The December 2022 issue of IEEE Spectrum is here!

Close bar

Two Startups Use Processing in Flash Memory for AI at the Edge

Mythic AI and Syntiant sound similar on the surface, but they’re after different markets

2 min read
A zoomed-in photo shows the flash array developed by the startup called Mythic.
Photo: Courtesy of Mythic

Irvine, Calif.–based Syntiant thinks it can use embedded flash memory to greatly reduce the amount of power needed to perform deep-learning computations. Austin, Texas–based Mythic thinks it can use embedded flash memory to greatly reduce the amount of power needed to perform deep-learning computations. They both might be right.

A growing crowd of companies are hoping to deliver chips that accelerate otherwise onerous deep learning applications, and to some degree they all have similarities because “these are solutions that are created by the shape of the problem,” explains Mythic founder and CTO Dave Fick.
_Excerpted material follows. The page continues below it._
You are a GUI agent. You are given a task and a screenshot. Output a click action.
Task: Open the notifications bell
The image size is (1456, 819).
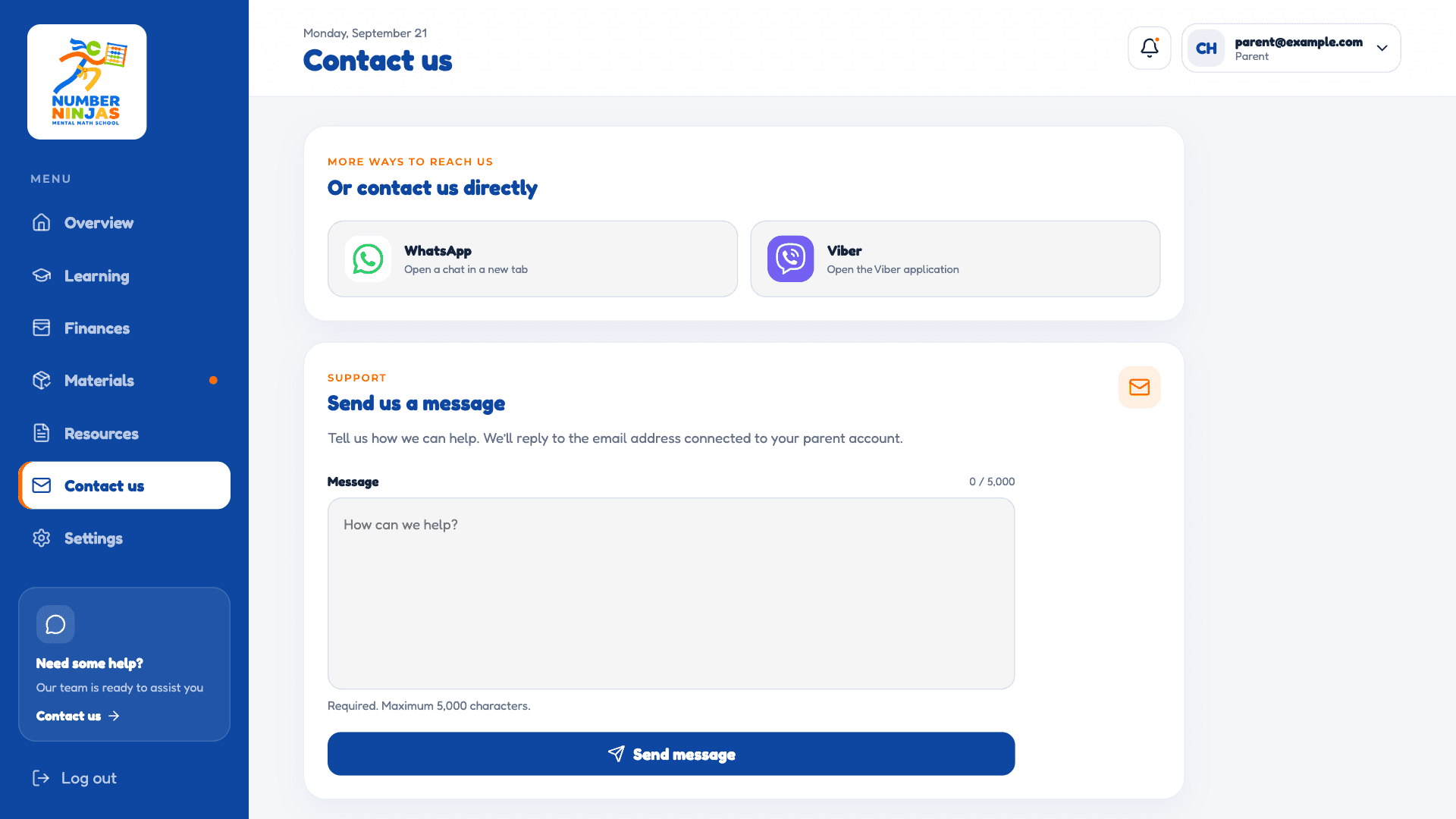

When executed in a CPU, that problem is shaped like a traffic jam of data. A neural network is made up of connections and “weights” that denote how strong those connections are, and having to move those weights around so they can be represented digitally in the right place and time is the major energy expenditure in doing deep learning today.

“Our approach is to completely eliminate both memory bandwidth and memory power penalties by doing computation in memory,” explains Syntiant CEO Kurt Busch.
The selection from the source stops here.